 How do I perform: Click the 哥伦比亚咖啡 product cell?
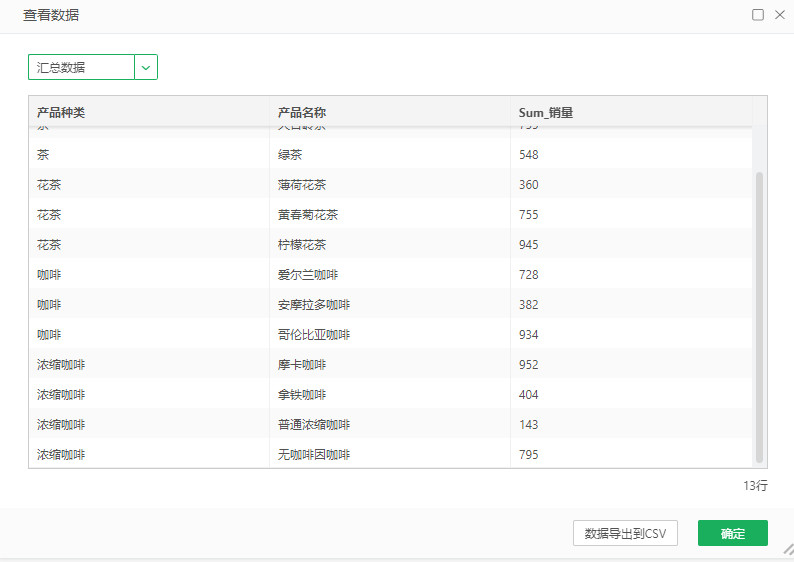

▬▬▬▬▬▬▬▬▬▬

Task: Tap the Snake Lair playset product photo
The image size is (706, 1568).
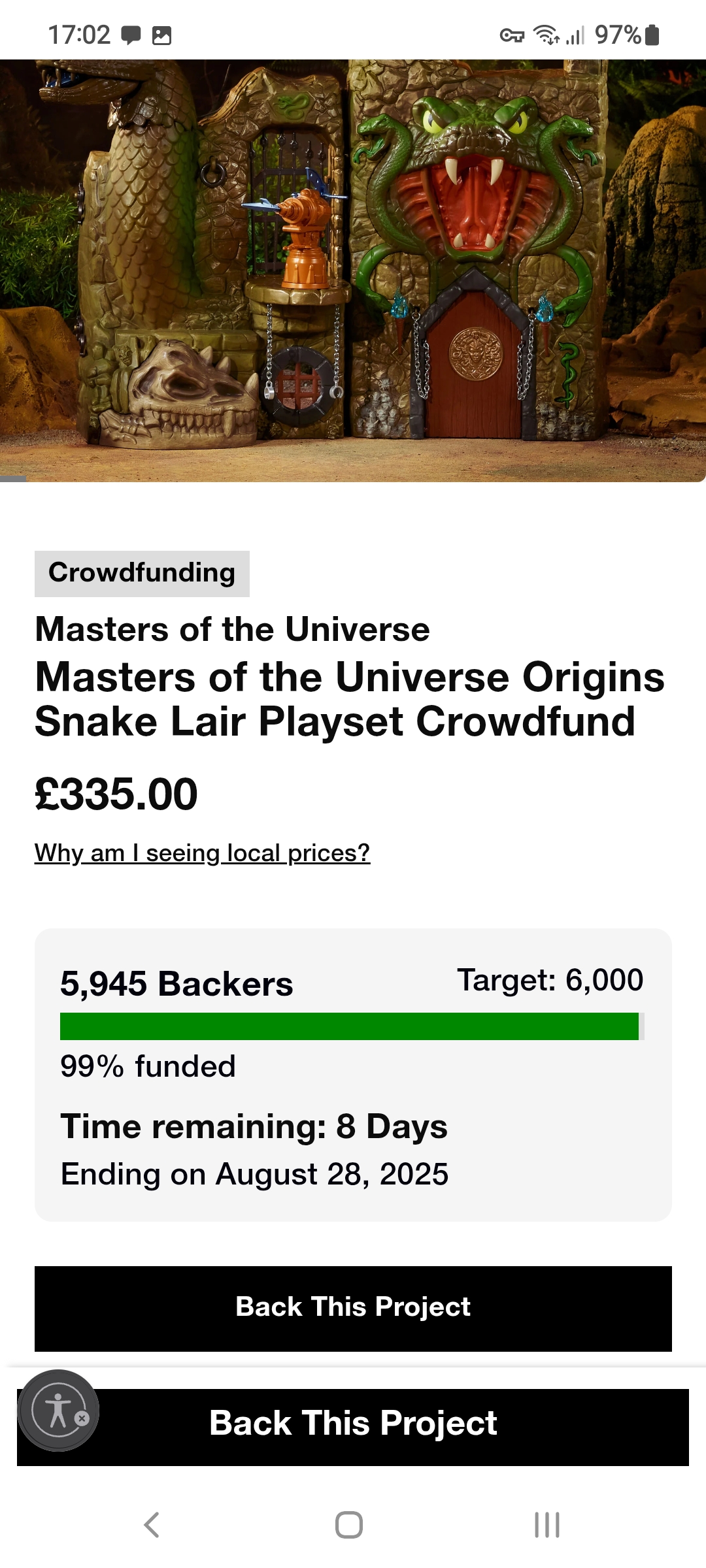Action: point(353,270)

▬▬▬▬▬▬▬▬▬▬

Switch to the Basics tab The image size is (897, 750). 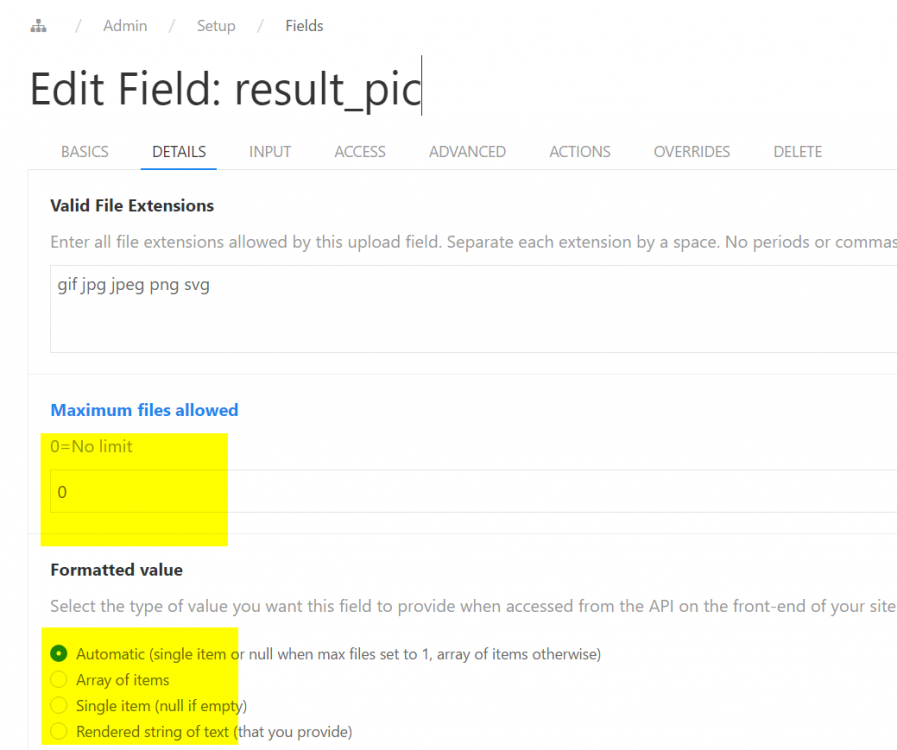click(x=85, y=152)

▬▬▬▬▬▬▬▬▬▬

Only the count, nothing else: how many lines of the records hold the word "product"?

**Output of the task**
2